And it's worked really well, actually, cause Defcon's multiplayer games have 6 players - up to 6 players in a game. One of the really cool things that makes Defcon work, is the alliances you have, you can form an alliance with somebody, and you can share, for example, your radar coverage, you can see what status their silos are in, if they're in attack or defense mode. And so, as they're going to attack one of your neighbours, you can see that they've changed all of their silos into attack mode, so they're pretty defenseless now, and you can do a sneaky attack against them, break the alliance, and really stab them in the back. (laughs)
You get all sorts of, right, that's good, you get all sorts of cat and mouse, this Cold War tension, because, you can also, in the ingame chat, talk to everybody, or you can talk to just the people on your alliance, or you can talk to some of the spectators who are - also, you can also log in to watch the game. So, yeah, that's kind of a neat thing, and that works really well for the tournament, cause you get teams of people, like duos and then you might find that one duo gets a bit cheesed off with the other one, and then someone else averts him away, and it's like a deal, so people are constantly forming and reforming, these sort of little groups, these sort of cliques that they can use. They uh... It's quite fun to watch.

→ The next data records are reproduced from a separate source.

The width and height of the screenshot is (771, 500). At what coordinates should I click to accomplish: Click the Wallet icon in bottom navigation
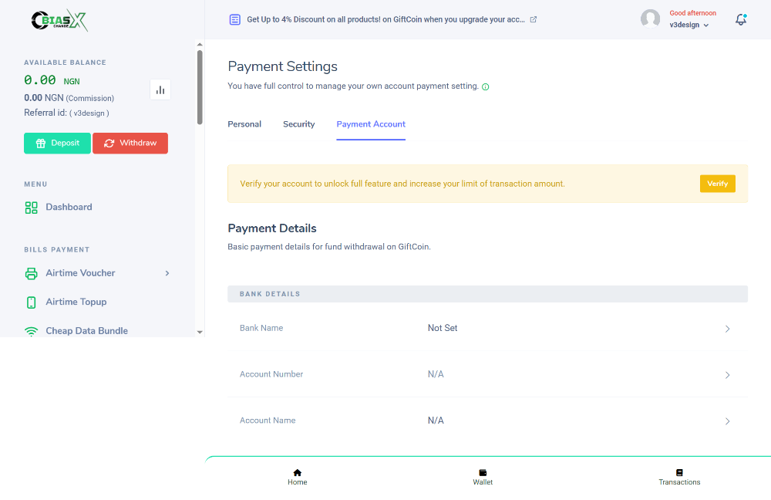483,473
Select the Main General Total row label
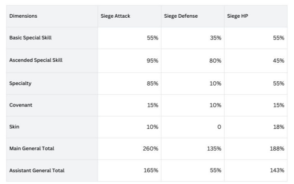The image size is (294, 184). (32, 148)
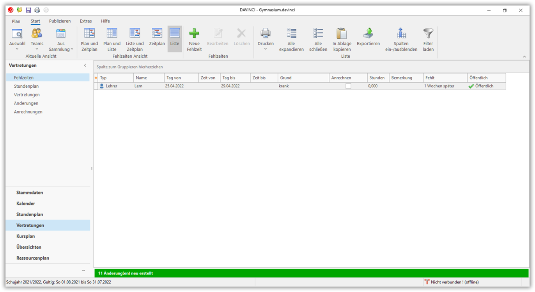
Task: Click the Neue Fehlzeit green plus icon
Action: 194,34
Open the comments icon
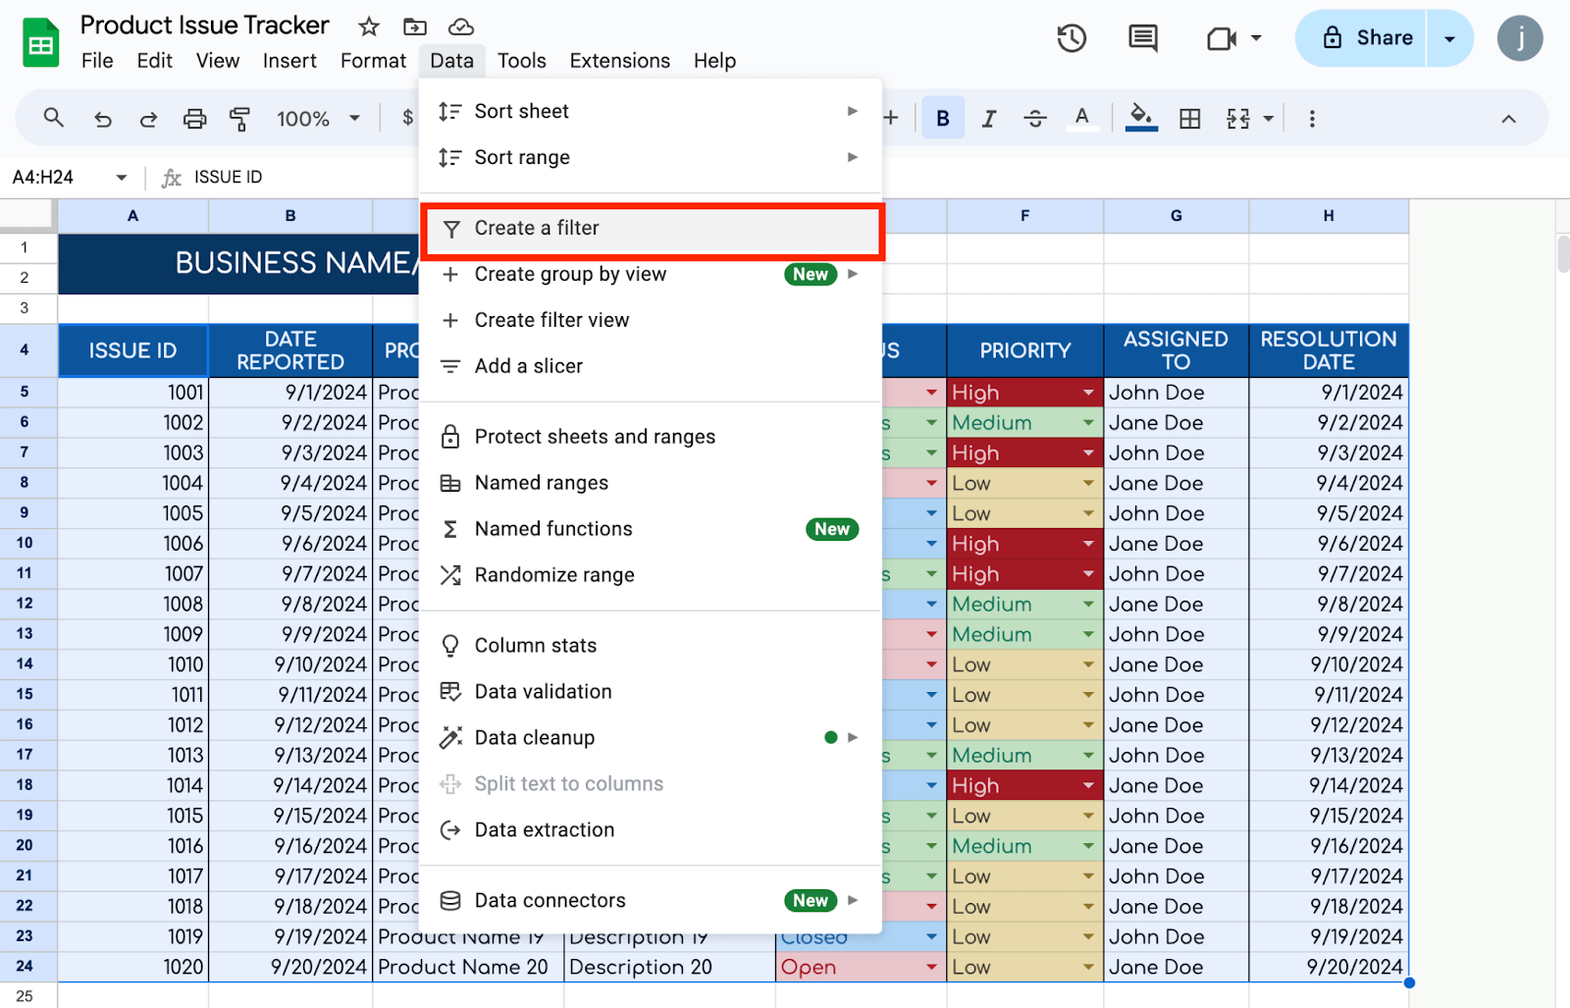This screenshot has width=1570, height=1008. (1142, 38)

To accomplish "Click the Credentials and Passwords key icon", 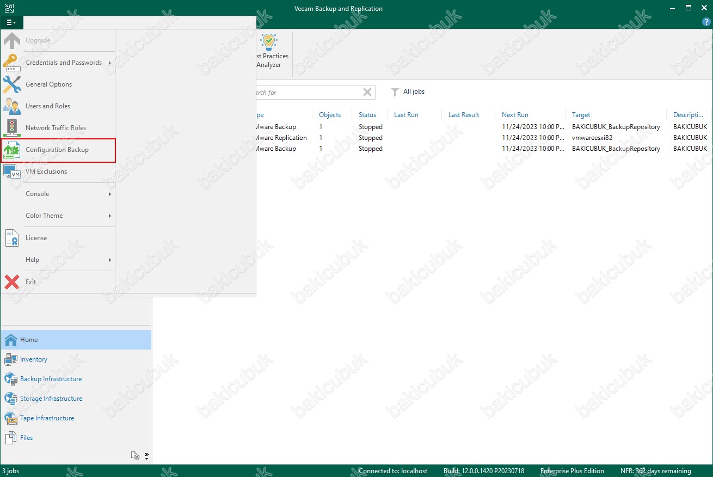I will pyautogui.click(x=12, y=63).
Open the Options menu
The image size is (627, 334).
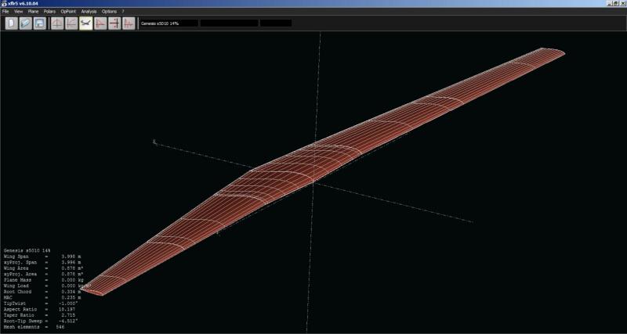click(109, 12)
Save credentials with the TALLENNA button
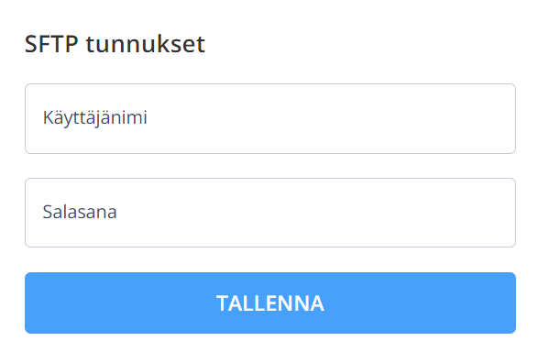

So could you give us maybe some extra tidbits here and there about Defcon for our listeners?
Um, yeah, sure, so do you mean like tips and suggestions, on how to play?
Well, any information.
Um, let me think what hasn't already been said, what can i say that's unique. So Defcon is - a few little tips that I'm going to give you, um, one is, when you're playing Defcon, one of the coolest things, one of the very useful things it is, you got to defend your cities against incoming attacks, so a little tip is to make sure you pick your silos, which are a very strong defensive force, in and around areas of major population, and they'll do a pretty good job of defending against the incoming nuclear missiles. Also, my favourite territory to play is Europe, again, because of that very reason,because it's such a compact - the population is in a very small area, it's very very easy to defend against, which means you can sort of just say, sit out most of the game, just sort of let people extinguish their nuclear battery, and then when they're sort of a bit down, or when they've gone to attack each other, you can launch a major onslaught. That usually works out really great. And the third thing is - when you're doing your naval fleets, cause you can make naval fleets, you can make combinations of units. You've got a battleship, you've got an aircraft carrier, and you've got a submarine. Often it's quite good to put submarines in little teams of two and three, and them send them up to your enemy's coast, and do a really quick surprise attack, and often they might miss it cause if you do them in teams of two or three or small numbers they're quite difficult to spot. They can take on a number of different cities or a number of different points at the same time. It's really really fun to play, and I think it'll be quite good. So, yeah.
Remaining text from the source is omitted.